Menembus Sekat Gender dan Ras Melalui Lensa Feminisme Inklusif ala bell hooks
Di era penuh disrupsi, feminisme semakin dihadapkan pada berbagai tantangan, salah satunya soal pemaknaan. Bagi masyarakat kebanyakan, feminisme selalu diasosiasikan dengan gerakan yang berpatok pada Barat. Mereka kerap mengartikan feminisme sebagai gerakan yang berpusat pada perempuan saja. Misalnya, di media sosial ramai sindiran satir tentang perempuan juga bisa mengangkat galon sendiri tanpa bantuan laki-laki. Namun, bagaimana mungkin makna emansipasi, kesetaraan gender, atau feminisme menyempit ke persoalan galon? Apakah benar makna feminisme seperti itu?
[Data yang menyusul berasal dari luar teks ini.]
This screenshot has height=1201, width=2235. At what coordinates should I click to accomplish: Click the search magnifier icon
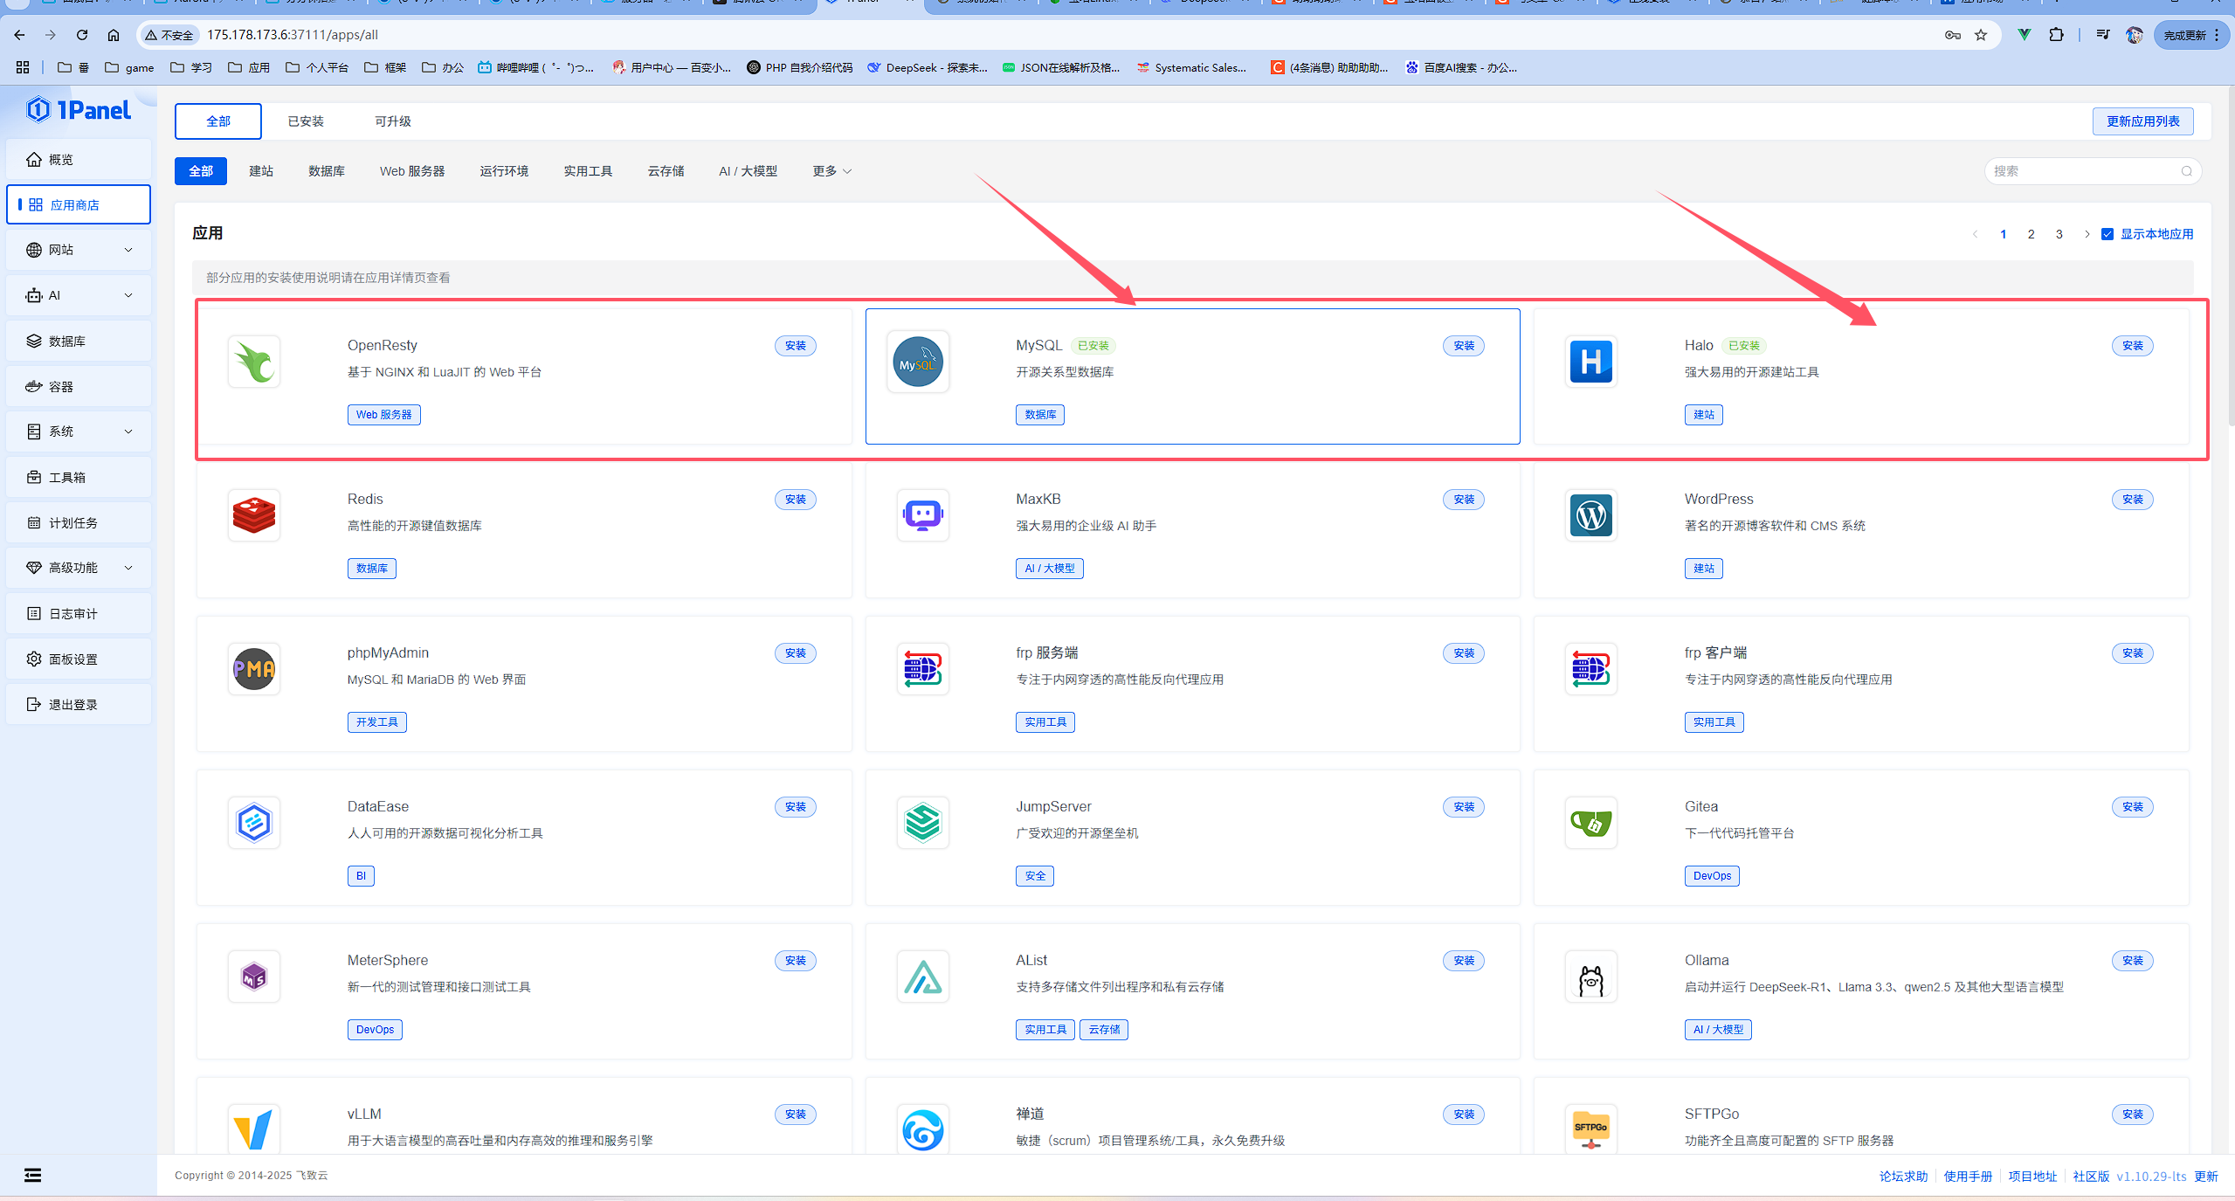pos(2186,171)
Salah satu tokoh yang saya jadikan acuan dalam memahami feminisme adalah Gloria Jean Watkins atau yang lebih dikenal dengan nama pena bell hooks. Ia mendefinisikan feminisme sebagai gerakan yang beragam dan bisa diikuti oleh siapapun tanpa terkecuali. Dengan tagarnya yang terkenal “feminism is for everybody”, feminis kulit hitam ini memiliki sejumlah tulisan yang relevan terhadap situasi gerakan feminisme masa kini.
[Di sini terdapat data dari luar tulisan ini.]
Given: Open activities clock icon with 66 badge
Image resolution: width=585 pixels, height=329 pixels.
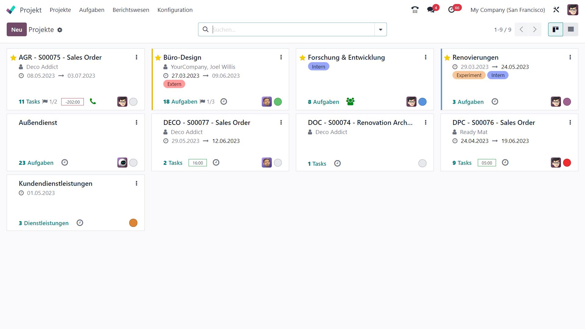Looking at the screenshot, I should click(452, 10).
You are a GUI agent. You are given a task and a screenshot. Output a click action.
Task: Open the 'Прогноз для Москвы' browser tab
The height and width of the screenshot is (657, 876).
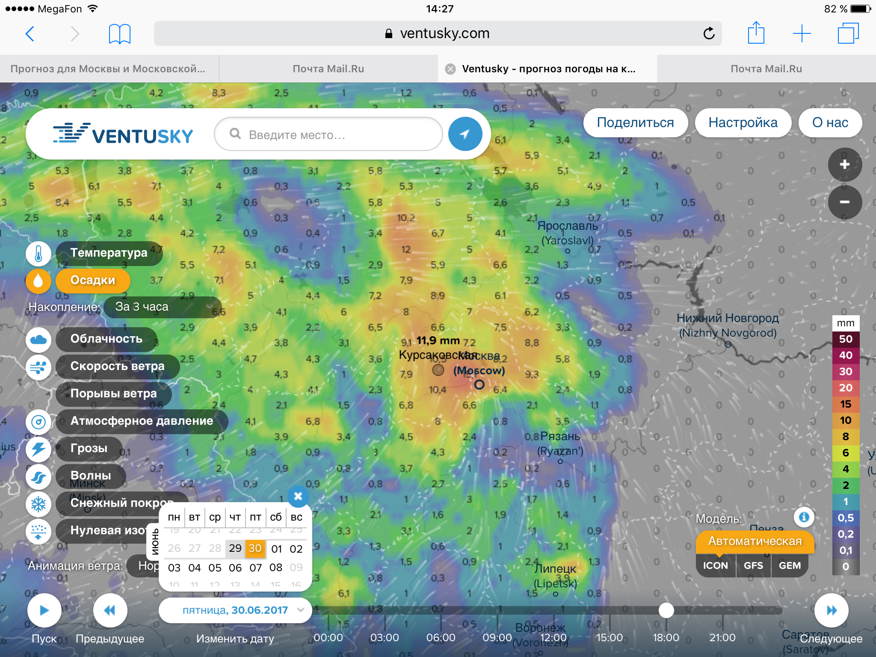pos(108,69)
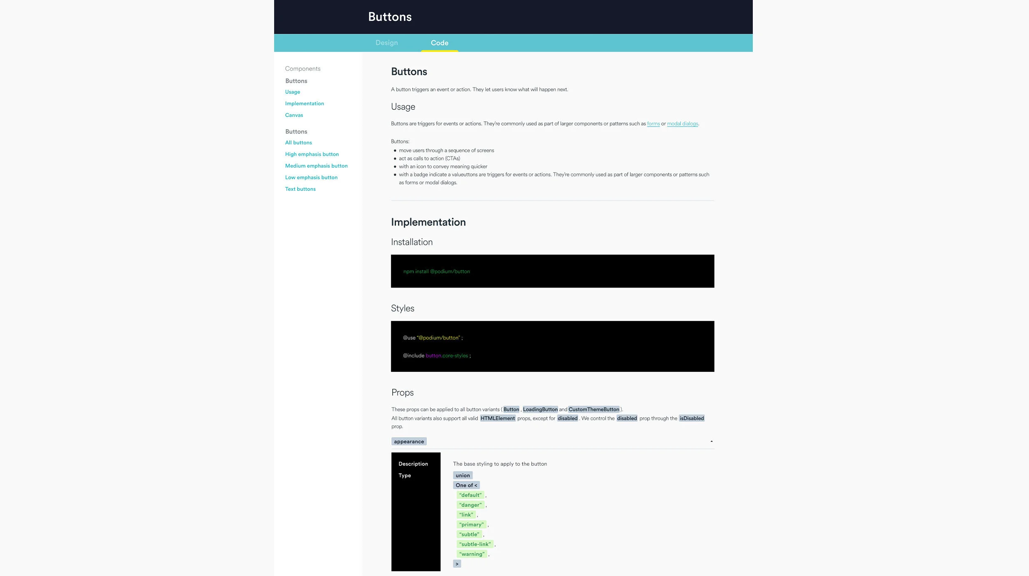Switch to the Design tab

coord(386,43)

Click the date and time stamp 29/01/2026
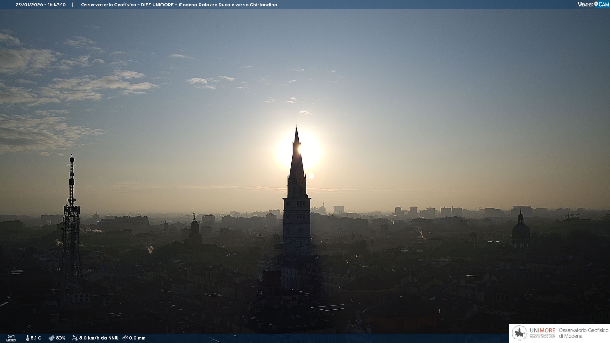coord(41,5)
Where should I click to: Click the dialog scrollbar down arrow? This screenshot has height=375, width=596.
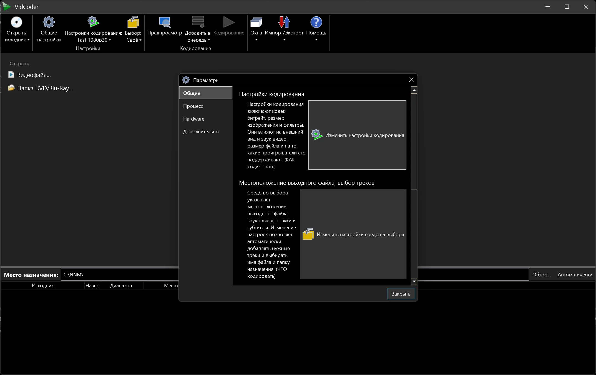(414, 281)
Melalui karya-karya, bell hooks mengkritik gerakan feminisme eksklusif yang tumbuh dan bergerak di kalangan masyarakat Amerika kala itu. Menurut bell hooks, gerakan feminisme sangat beragam dan setiap tujuan kelompok pun beragam. Namun, tetap dalam koridor yang sama yaitu menyudahi penindasan, eksploitasi, dan dominasi.
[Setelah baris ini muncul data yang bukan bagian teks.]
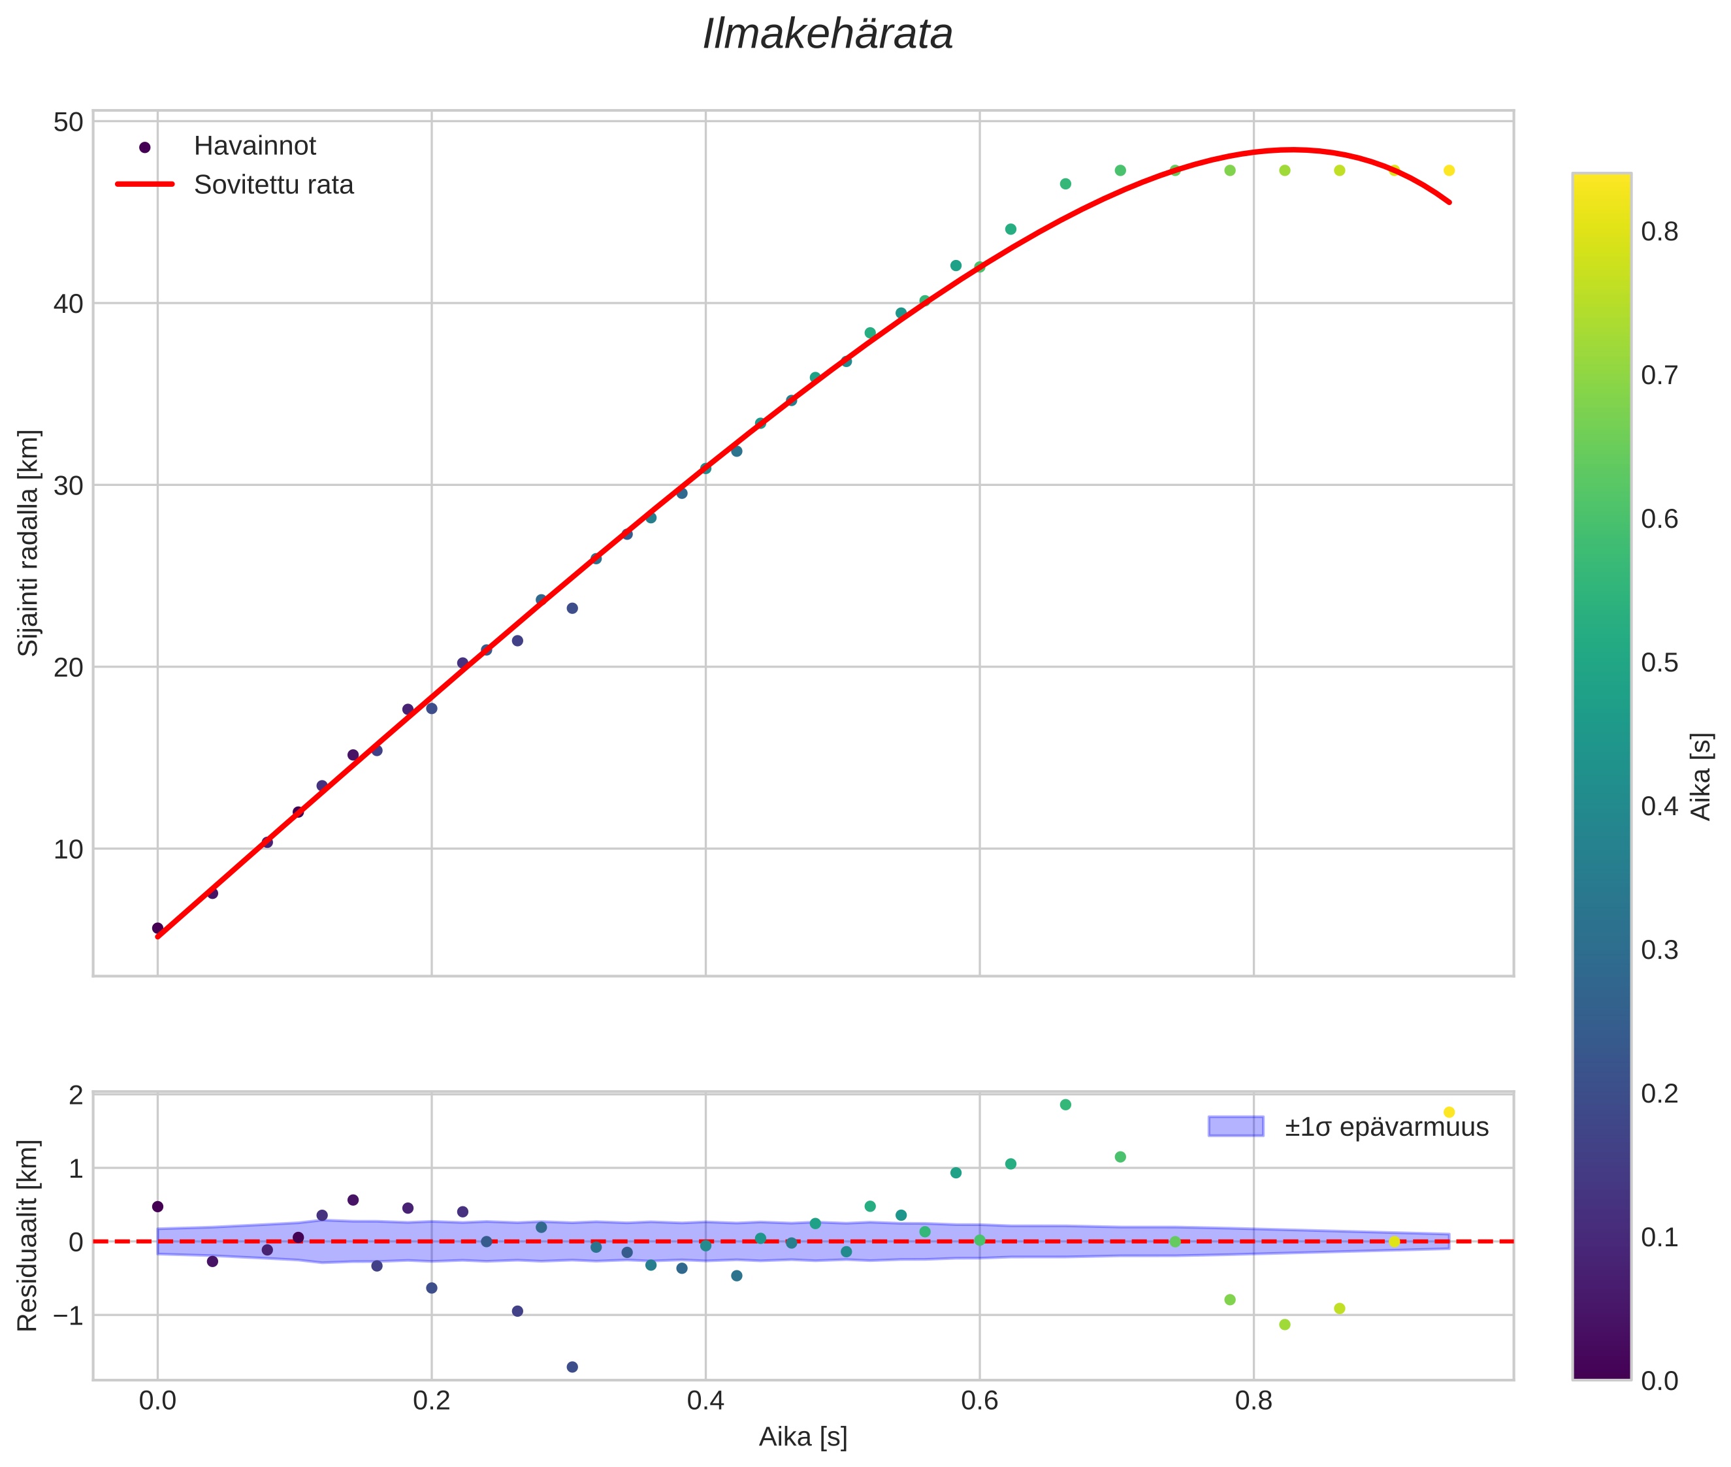Click the dark purple bottom of the colorbar
Viewport: 1731px width, 1467px height.
[1601, 1371]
Dari Feminisme Eksklusif ke Inklusif
Feminisme pada dasarnya bukan soal kesetaraan gender. Walaupun gelombang pertama dalam gerakan feminisme di Barat, yaitu feminis liberal, memang berfokus pada tuntutan “hak yang sama”. Sebagai cikal-bakal, mereka memberikan ruang bagi feminisme berkembang. Namun, kini feminisme terus meluas dan berfokus pada perjuangan melawan penindasan, dominasi, dan memutus rantai ketidakadilan dalam masyarakat.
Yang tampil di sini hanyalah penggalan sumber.